If your service account is not a member of the domain administrator group and you would like the product to process event log backups please perform the following steps:
- Add your service account to one of following groups: Print Operators Or Server Operators
- Specify Read permissions for the following registry node: HKLM\System\CurrentControlSet\Services\EventLog\Security on all Domain Controllers
- Share the folder with event log backups (default is C:\Windows\System32\winevt\Logs ) on all Domain Controllers
- Specify read permissions for the event log backup folder (default is C:\Windows\System32\winevt\Logs ) on all Domain Controllers
If you have too many Domain Controllers you can create a new group policy to apply these setting to all Domain Controllers.

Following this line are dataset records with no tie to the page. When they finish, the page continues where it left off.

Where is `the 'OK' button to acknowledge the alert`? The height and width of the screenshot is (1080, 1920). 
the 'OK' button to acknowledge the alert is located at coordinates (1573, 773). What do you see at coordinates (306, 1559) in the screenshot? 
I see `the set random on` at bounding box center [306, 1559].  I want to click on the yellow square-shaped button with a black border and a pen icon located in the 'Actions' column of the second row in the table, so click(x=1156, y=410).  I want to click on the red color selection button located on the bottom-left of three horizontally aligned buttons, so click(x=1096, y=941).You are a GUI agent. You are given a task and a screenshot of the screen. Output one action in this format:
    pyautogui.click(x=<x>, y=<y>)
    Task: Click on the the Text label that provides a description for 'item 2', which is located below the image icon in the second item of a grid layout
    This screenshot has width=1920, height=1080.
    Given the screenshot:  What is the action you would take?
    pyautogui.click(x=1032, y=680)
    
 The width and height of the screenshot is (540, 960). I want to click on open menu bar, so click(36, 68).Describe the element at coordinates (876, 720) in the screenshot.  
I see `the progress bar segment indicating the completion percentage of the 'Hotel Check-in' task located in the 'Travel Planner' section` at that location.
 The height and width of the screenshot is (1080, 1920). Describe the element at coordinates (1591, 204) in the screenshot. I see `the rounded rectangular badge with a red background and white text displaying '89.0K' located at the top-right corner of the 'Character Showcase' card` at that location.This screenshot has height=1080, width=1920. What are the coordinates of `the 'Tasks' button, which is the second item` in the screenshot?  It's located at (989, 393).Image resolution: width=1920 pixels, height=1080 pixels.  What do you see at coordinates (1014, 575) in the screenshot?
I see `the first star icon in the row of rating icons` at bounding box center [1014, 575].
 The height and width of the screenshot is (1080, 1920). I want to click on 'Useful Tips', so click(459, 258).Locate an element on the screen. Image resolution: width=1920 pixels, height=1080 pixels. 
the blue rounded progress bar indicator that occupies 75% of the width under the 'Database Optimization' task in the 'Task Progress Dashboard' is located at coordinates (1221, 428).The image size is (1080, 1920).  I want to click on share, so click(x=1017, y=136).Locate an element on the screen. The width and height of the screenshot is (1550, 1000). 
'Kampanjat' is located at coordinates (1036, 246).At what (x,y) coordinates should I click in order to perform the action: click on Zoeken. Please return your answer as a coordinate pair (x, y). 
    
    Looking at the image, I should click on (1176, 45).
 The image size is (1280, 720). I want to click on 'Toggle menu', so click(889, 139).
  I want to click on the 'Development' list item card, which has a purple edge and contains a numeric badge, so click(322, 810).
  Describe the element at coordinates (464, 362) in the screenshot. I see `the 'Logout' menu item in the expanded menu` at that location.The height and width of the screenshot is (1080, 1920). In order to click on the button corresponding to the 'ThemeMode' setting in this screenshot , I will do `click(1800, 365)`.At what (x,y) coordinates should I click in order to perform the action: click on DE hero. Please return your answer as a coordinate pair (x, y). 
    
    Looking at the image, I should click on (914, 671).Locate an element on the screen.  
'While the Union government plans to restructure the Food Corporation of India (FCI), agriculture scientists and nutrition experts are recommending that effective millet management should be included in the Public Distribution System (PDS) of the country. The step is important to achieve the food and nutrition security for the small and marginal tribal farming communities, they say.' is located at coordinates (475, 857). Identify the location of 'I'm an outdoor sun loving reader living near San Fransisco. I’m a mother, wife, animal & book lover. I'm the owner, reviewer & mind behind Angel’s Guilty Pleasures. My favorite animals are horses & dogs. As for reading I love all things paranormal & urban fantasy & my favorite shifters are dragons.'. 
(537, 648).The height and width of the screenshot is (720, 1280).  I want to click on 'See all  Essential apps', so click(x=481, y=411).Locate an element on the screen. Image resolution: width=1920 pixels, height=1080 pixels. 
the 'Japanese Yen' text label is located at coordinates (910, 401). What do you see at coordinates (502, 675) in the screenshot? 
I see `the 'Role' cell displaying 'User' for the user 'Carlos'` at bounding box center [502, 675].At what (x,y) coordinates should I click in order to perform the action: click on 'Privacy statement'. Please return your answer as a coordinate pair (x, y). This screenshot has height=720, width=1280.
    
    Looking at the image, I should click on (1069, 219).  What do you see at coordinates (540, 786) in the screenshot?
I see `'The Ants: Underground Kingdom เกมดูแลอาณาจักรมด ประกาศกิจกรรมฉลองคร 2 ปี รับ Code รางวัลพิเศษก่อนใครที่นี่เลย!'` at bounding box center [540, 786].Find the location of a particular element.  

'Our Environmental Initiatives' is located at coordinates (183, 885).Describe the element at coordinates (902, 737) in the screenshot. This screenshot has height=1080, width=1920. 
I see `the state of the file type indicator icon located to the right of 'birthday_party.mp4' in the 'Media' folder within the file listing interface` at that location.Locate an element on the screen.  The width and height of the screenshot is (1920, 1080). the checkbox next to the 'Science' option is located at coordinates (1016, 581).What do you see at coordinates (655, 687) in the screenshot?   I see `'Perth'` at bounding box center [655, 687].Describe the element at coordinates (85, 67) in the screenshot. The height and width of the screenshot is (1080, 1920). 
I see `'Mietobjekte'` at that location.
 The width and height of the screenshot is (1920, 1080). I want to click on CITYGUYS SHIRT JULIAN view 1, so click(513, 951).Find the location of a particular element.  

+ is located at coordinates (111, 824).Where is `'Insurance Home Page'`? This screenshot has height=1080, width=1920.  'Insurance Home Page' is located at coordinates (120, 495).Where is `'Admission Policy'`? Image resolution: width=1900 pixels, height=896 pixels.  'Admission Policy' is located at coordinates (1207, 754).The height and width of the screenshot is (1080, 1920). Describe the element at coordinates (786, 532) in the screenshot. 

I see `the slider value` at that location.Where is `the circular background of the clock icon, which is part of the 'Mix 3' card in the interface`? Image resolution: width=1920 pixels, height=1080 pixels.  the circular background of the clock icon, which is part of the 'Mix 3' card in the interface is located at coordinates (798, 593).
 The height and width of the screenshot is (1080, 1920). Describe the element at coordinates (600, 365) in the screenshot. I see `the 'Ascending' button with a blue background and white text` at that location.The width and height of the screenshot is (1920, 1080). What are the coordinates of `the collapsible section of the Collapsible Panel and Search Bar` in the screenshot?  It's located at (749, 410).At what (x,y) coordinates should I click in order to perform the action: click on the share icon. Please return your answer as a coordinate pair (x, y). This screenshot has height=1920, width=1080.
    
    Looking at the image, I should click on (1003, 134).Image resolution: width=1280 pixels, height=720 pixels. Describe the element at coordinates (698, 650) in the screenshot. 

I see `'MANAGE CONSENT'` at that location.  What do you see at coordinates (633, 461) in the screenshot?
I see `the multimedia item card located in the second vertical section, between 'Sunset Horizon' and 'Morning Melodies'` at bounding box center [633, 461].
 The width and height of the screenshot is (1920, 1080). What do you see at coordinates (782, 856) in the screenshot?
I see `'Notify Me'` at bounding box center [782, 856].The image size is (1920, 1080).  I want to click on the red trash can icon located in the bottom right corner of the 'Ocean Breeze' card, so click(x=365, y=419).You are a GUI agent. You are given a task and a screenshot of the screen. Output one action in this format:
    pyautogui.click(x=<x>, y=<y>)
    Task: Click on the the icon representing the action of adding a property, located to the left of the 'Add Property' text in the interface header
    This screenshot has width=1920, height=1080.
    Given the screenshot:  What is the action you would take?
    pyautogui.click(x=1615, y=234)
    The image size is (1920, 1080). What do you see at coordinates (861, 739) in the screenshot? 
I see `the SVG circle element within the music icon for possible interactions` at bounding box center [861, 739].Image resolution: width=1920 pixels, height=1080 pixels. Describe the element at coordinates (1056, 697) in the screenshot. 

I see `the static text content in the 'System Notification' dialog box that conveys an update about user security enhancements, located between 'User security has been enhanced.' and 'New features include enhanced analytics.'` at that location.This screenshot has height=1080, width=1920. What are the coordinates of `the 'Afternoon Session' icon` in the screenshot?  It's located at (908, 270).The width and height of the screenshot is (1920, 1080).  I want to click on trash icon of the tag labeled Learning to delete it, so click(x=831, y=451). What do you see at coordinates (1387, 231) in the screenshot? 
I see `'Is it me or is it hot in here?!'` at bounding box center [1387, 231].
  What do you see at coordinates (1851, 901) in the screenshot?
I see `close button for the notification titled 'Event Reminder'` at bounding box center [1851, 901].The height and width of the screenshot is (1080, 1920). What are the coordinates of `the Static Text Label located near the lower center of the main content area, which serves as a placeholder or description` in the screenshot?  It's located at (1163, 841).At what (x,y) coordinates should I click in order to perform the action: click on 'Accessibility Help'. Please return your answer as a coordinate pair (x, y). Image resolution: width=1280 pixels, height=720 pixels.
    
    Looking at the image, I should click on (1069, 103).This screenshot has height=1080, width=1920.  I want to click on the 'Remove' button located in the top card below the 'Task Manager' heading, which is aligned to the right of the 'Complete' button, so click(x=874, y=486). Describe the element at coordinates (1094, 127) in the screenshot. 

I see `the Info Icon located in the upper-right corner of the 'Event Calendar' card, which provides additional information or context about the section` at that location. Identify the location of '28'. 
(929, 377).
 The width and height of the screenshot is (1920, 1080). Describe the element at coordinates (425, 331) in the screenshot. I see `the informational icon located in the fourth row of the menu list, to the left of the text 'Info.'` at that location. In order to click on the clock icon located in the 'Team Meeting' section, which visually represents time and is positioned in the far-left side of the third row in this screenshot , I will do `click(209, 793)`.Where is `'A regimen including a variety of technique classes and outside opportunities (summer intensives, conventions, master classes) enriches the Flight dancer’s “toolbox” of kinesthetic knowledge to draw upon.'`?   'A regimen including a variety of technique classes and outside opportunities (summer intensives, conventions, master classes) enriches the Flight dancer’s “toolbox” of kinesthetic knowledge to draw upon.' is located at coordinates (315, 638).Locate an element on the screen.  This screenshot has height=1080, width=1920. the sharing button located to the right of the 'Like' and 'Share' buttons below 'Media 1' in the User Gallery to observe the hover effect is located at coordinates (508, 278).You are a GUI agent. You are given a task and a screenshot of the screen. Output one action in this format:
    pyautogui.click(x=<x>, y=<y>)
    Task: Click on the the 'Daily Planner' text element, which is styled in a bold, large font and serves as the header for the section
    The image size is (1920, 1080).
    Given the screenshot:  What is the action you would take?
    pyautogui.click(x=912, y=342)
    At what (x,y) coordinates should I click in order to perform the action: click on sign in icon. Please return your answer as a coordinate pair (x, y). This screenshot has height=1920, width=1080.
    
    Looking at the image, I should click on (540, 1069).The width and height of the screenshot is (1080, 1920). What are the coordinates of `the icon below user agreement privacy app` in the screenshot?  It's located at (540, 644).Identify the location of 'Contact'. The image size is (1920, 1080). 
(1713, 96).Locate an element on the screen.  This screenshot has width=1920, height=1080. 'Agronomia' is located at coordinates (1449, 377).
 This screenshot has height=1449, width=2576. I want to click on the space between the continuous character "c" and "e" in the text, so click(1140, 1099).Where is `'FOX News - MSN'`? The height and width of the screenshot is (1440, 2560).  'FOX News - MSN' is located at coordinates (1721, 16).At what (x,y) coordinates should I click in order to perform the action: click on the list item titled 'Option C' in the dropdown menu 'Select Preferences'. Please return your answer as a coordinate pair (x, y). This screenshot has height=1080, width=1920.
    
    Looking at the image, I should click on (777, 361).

To create new group policy please perform the following steps:
- Run gpmc.msc
- Create new policy object and link it to the Domain Controllers OU (right-click the Domain Controllers OU and select Link Existing GPO then select the policy that you’ve just created)
- Edit the policy that you’ve just created.
- Navigate to the Computer Configuration – Policies–Windows Settings–Security Settings–Registry
- Right-click the Registry, select Add Key, Select the following key: HKLM\System\CurrentControlSet\Services\EventLog\Security, press OK
- Add the Netwrix service account, specify Read permissions
- Navigate to the Computer Configuration – Policies–Windows Settings–Security Settings–File System
- Right-click the File System, select Add File, Select the following folder: C:\Windows\System32\winevt\Logs, press OK
- Add the Netwrix service account, specify Full control
- Navigate to the Computer Configuration – Preferences – Windows Settings – Network Shares
- Right-click the Network Shares – New – Network Share
- Select Update at the Action drop-down menu, specify Share name (e.g. EventLogs), specify the following folder to the Folder Path area: C:\Windows\System32\winevt\Logs, press OK
After replication, all your domain controllers will have the Event Logs shared folder with event logs in it and the product will be able to process backups.